Task statement ::
When a line below contains the word "agent", copy that line.

(Collected data)
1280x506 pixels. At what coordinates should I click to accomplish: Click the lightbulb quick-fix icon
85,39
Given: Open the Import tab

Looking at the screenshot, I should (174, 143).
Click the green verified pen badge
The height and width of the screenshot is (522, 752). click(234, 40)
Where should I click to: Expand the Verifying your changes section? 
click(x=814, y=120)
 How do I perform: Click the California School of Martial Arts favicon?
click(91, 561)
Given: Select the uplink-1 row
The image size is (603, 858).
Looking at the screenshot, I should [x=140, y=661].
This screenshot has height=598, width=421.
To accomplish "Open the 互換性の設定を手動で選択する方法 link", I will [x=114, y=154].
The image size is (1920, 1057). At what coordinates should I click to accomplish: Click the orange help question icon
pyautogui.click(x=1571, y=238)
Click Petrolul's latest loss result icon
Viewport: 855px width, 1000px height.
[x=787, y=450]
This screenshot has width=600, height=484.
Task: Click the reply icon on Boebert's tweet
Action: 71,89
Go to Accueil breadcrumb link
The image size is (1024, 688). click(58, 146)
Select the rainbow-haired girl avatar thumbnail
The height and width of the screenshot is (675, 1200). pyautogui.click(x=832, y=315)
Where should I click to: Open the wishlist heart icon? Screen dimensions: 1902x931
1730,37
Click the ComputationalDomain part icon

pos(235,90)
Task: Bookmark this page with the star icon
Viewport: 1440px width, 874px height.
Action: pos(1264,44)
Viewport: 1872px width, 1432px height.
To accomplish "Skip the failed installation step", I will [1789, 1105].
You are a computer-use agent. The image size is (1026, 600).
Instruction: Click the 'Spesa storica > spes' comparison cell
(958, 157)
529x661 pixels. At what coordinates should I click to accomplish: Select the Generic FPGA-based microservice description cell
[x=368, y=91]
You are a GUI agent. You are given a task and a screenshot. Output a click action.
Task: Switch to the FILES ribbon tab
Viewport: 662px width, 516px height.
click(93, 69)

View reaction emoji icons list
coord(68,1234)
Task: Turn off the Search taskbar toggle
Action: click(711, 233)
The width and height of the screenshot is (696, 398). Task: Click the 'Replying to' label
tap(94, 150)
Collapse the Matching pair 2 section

Response area ::
You are a computer-use agent. The image size is (1026, 600).
You are a GUI agent. You are given a task and a screenshot. Output a click action.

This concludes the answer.